──────── ITEMS

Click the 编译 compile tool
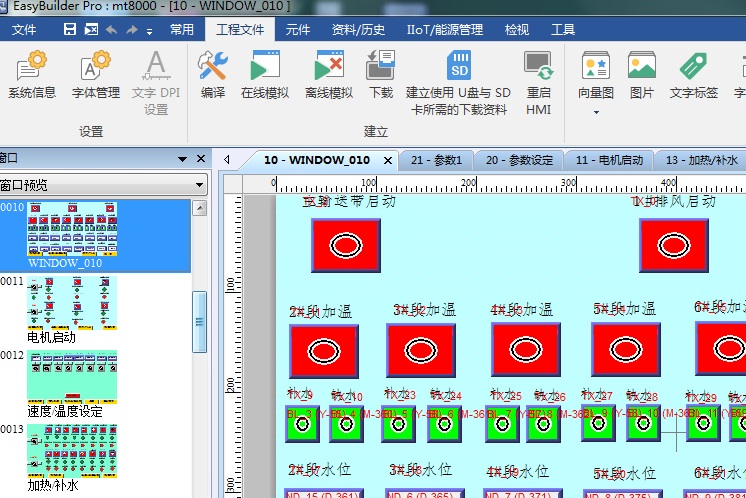The width and height of the screenshot is (746, 498). pos(212,76)
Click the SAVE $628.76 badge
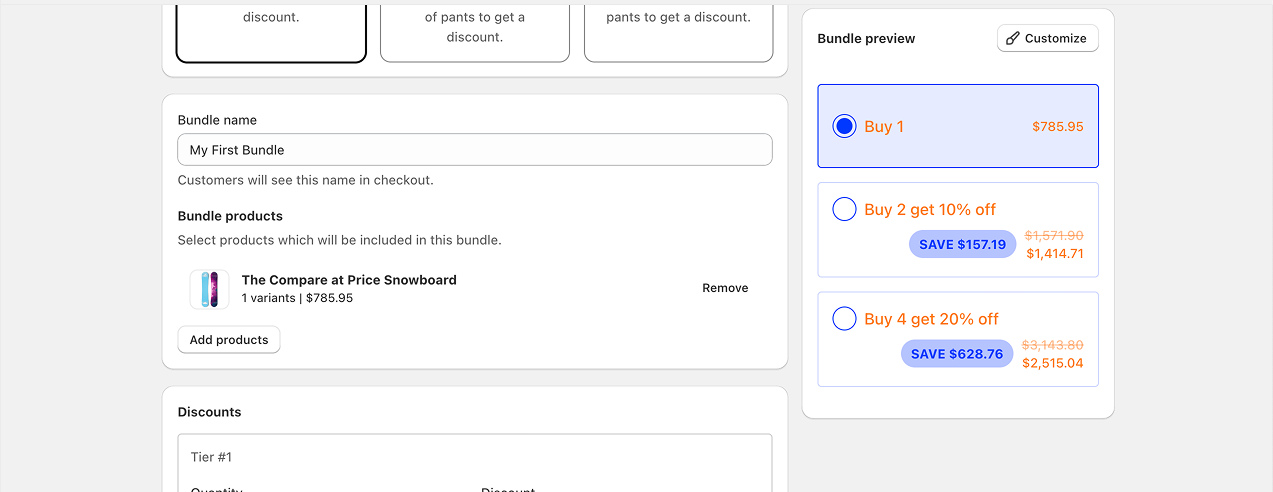The height and width of the screenshot is (492, 1273). pos(956,354)
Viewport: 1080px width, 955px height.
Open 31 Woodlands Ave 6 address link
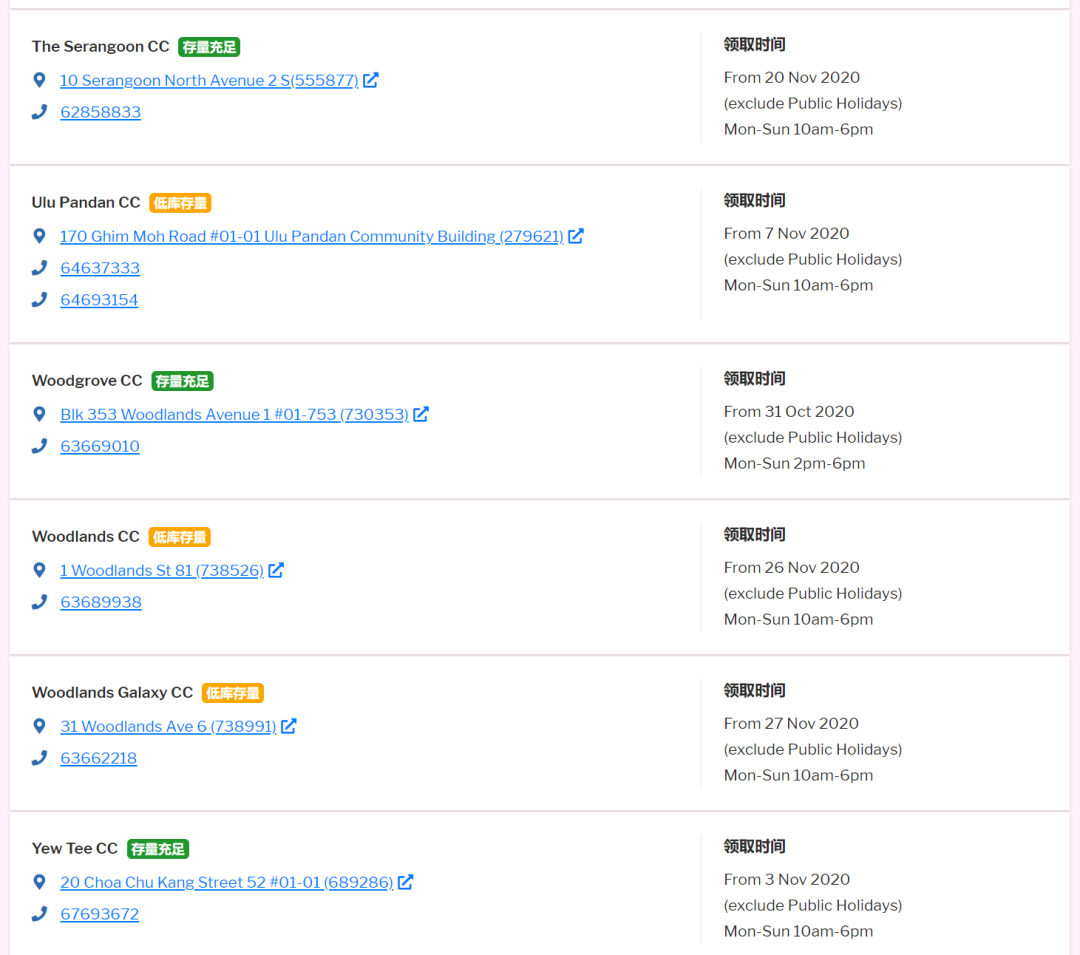(168, 726)
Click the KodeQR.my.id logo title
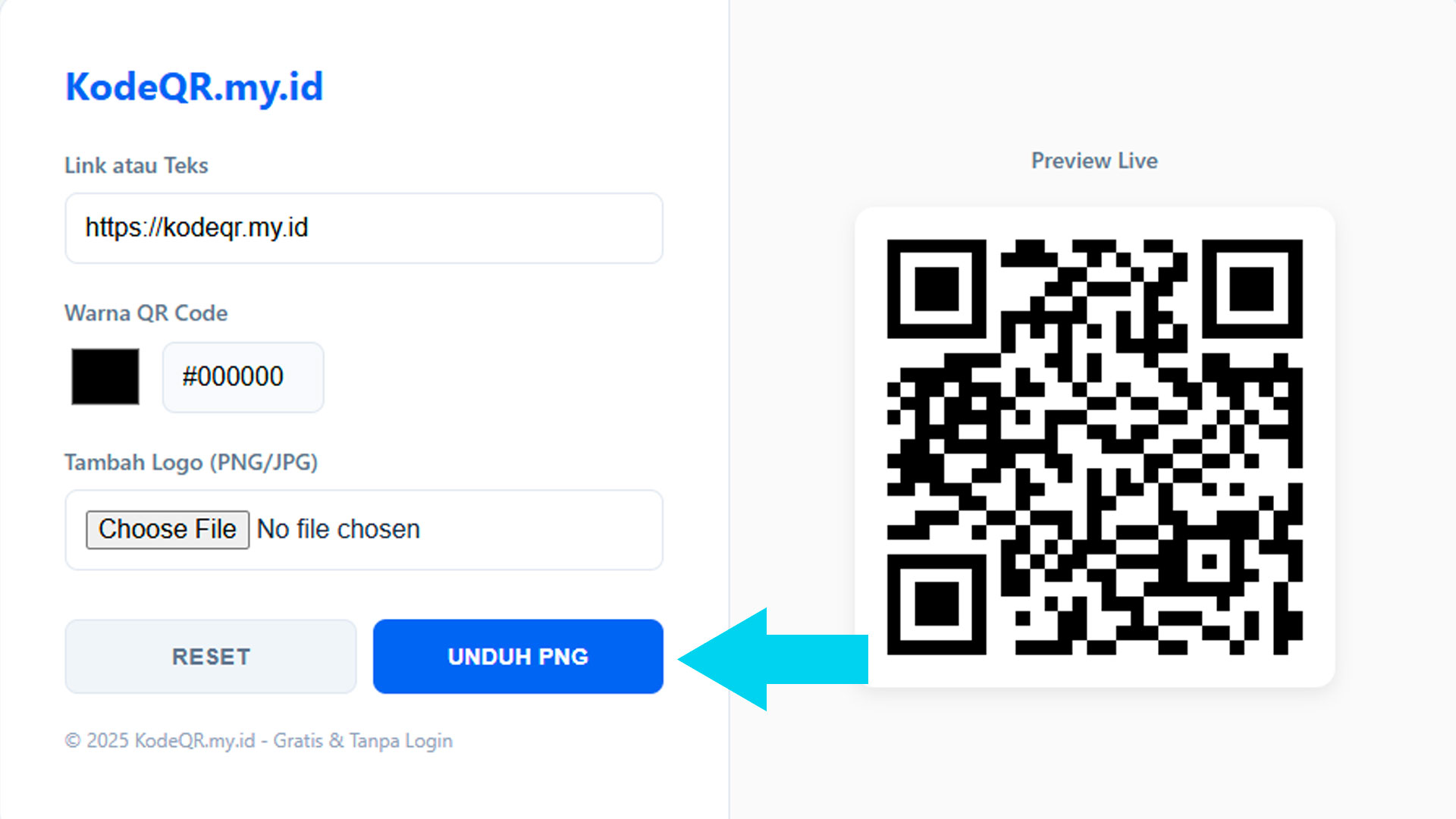This screenshot has width=1456, height=819. pyautogui.click(x=194, y=86)
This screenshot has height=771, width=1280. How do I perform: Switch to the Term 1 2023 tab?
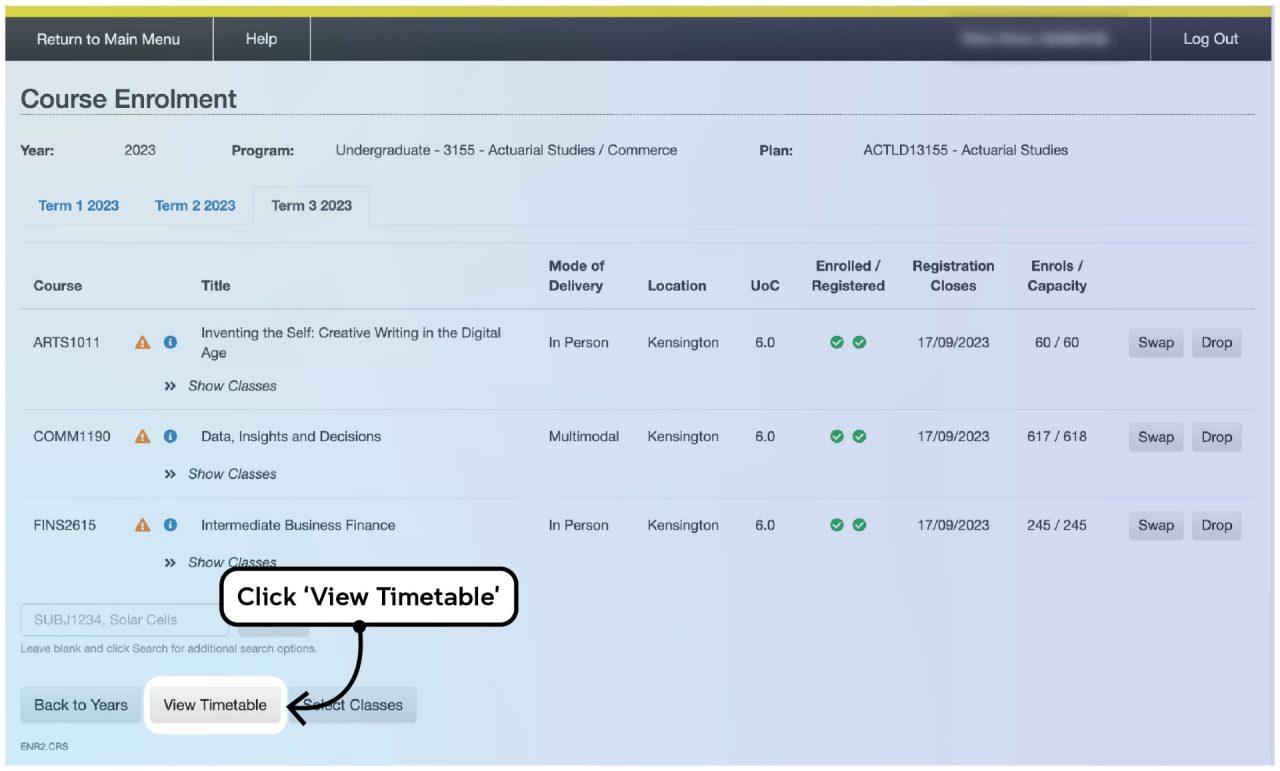(78, 205)
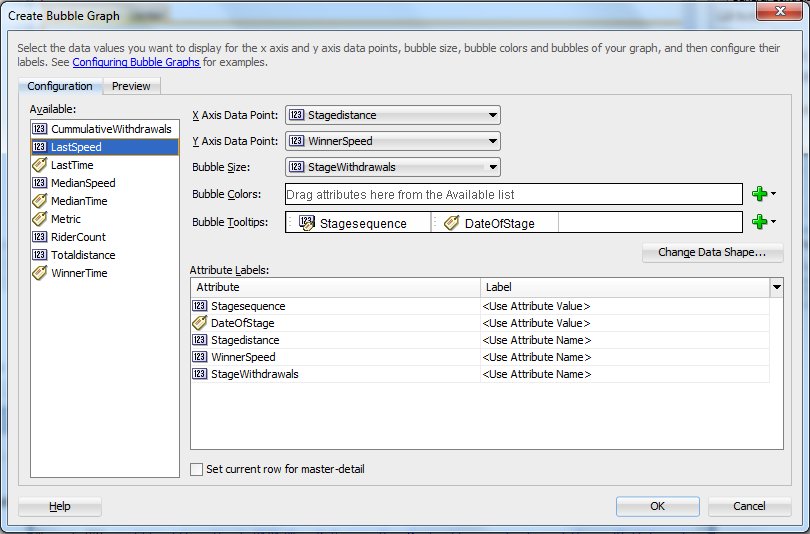The width and height of the screenshot is (810, 534).
Task: Select WinnerTime in the Available list
Action: click(79, 273)
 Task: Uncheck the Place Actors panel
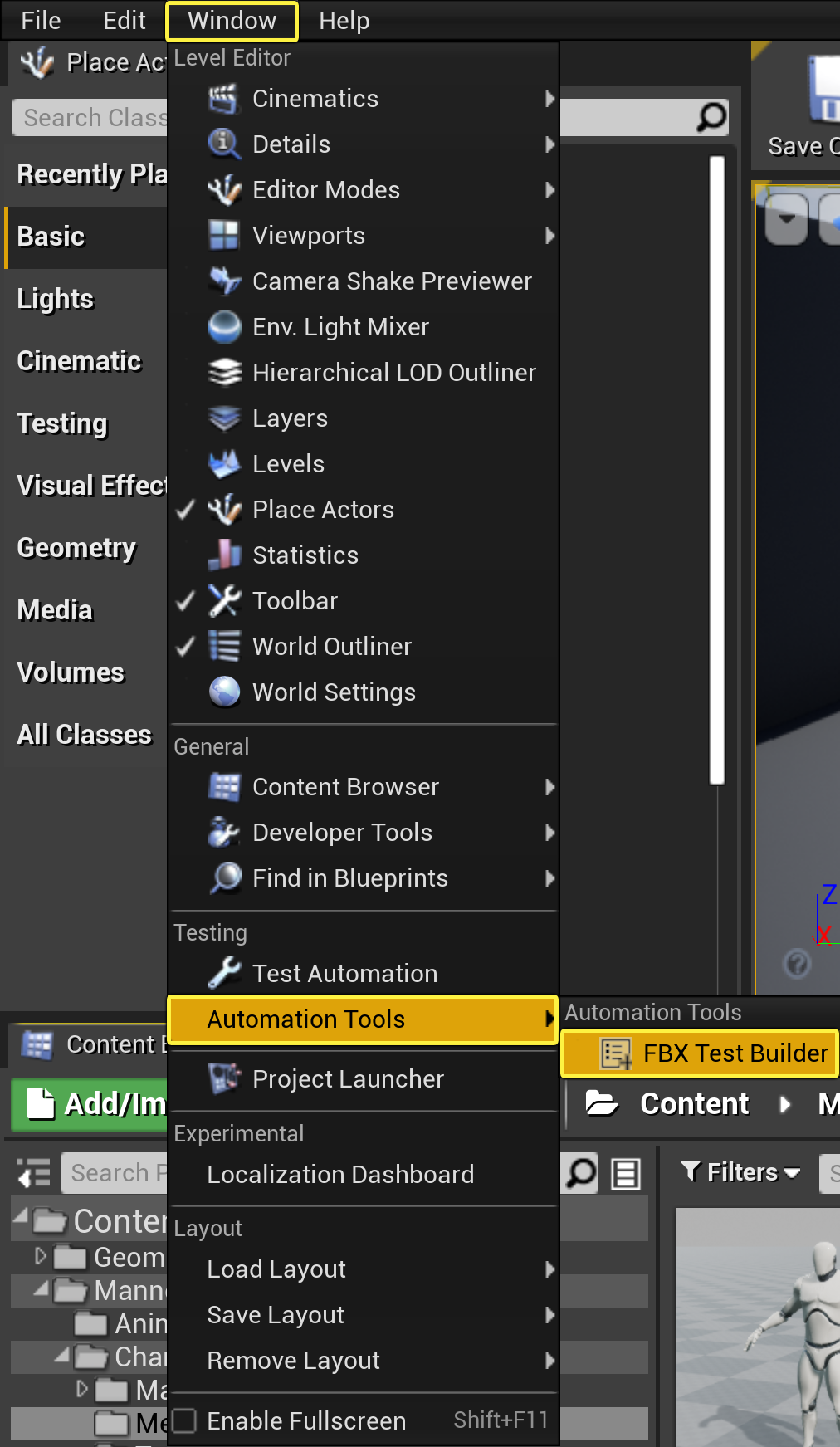tap(363, 510)
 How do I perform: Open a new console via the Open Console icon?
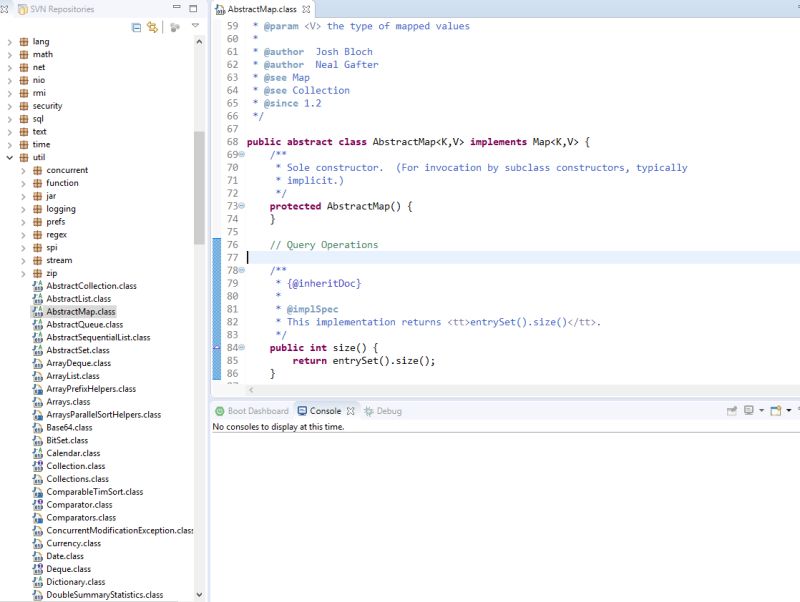(777, 409)
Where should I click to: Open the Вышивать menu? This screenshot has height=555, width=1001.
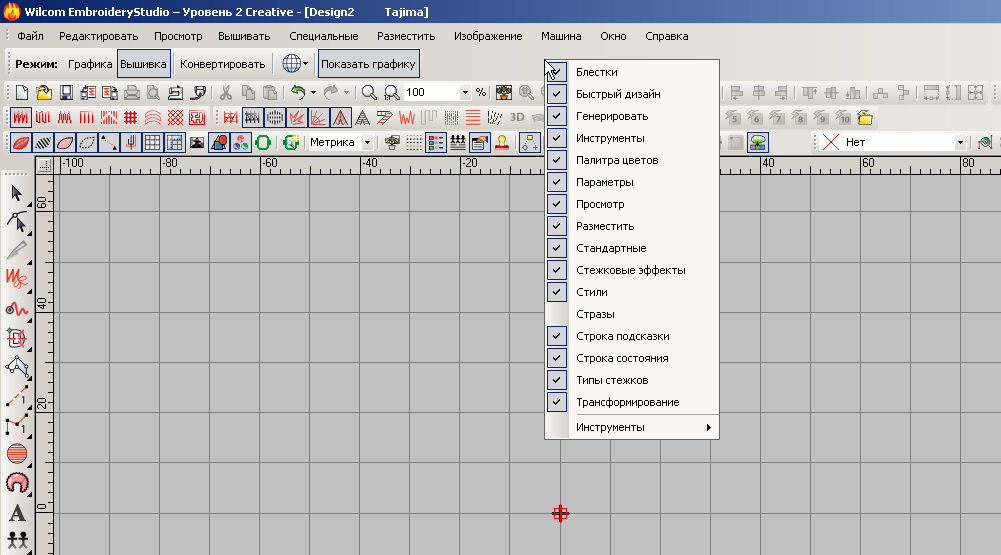[244, 36]
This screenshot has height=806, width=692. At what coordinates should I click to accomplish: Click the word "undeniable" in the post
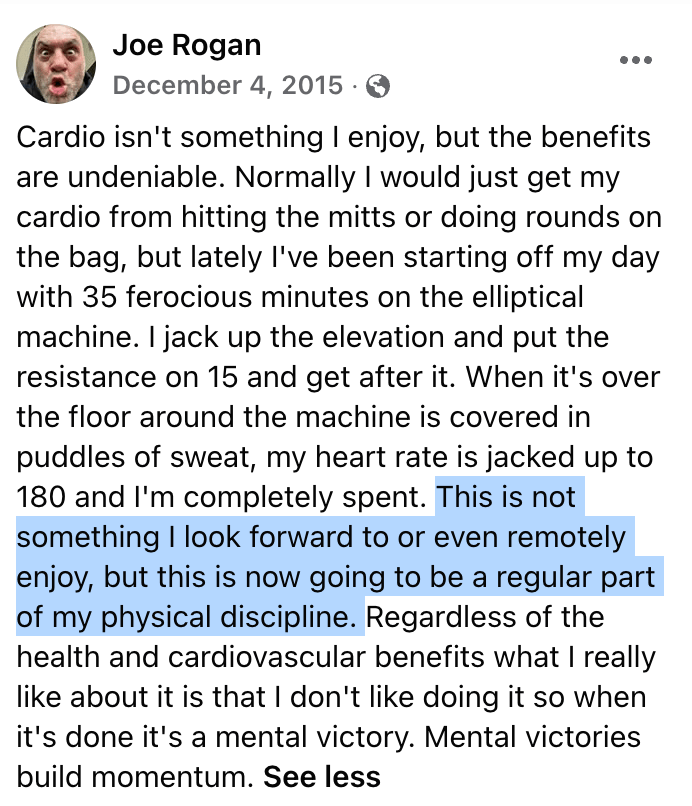pyautogui.click(x=142, y=177)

────────────────

Output every line of the records above as a Markdown table with the columns "No." and "Text," where "No." holds a running row number. Leave out blank lines and the pictures.

- [SOLUTION]
| No. | Text |
|---|---|
| 1 | Click the 编译 compile tool |
| 2 | The width and height of the screenshot is (746, 498). pos(212,76) |
| 3 | Click the SAVE $628.76 badge |
| 4 | The height and width of the screenshot is (492, 1273). pos(956,354) |
| 5 | Viewport: 1080px width, 955px height. |
| 6 | Open 31 Woodlands Ave 6 address link |
| 7 | (168, 726) |
| 8 | Click the KodeQR.my.id logo title |
| 9 | This screenshot has width=1456, height=819. pyautogui.click(x=194, y=86) |
| 10 | This screenshot has height=771, width=1280. How do I perform: Switch to the Term 1 2023 tab? |
| 11 | (78, 205) |
| 12 | The width and height of the screenshot is (810, 534). |
| 13 | Task: Select WinnerTime in the Available list |
| 14 | Action: click(79, 273) |
| 15 |  Task: Uncheck the Place Actors panel |
| 16 | tap(363, 510) |
| 17 |  How do I perform: Open a new console via the Open Console icon? |
| 18 | (777, 409) |
| 19 | Where should I click to: Open the Вышивать menu? This screenshot has height=555, width=1001. |
| 20 | [244, 36] |
| 21 | This screenshot has height=806, width=692. At what coordinates should I click to accomplish: Click the word "undeniable" in the post |
| 22 | pyautogui.click(x=142, y=177) |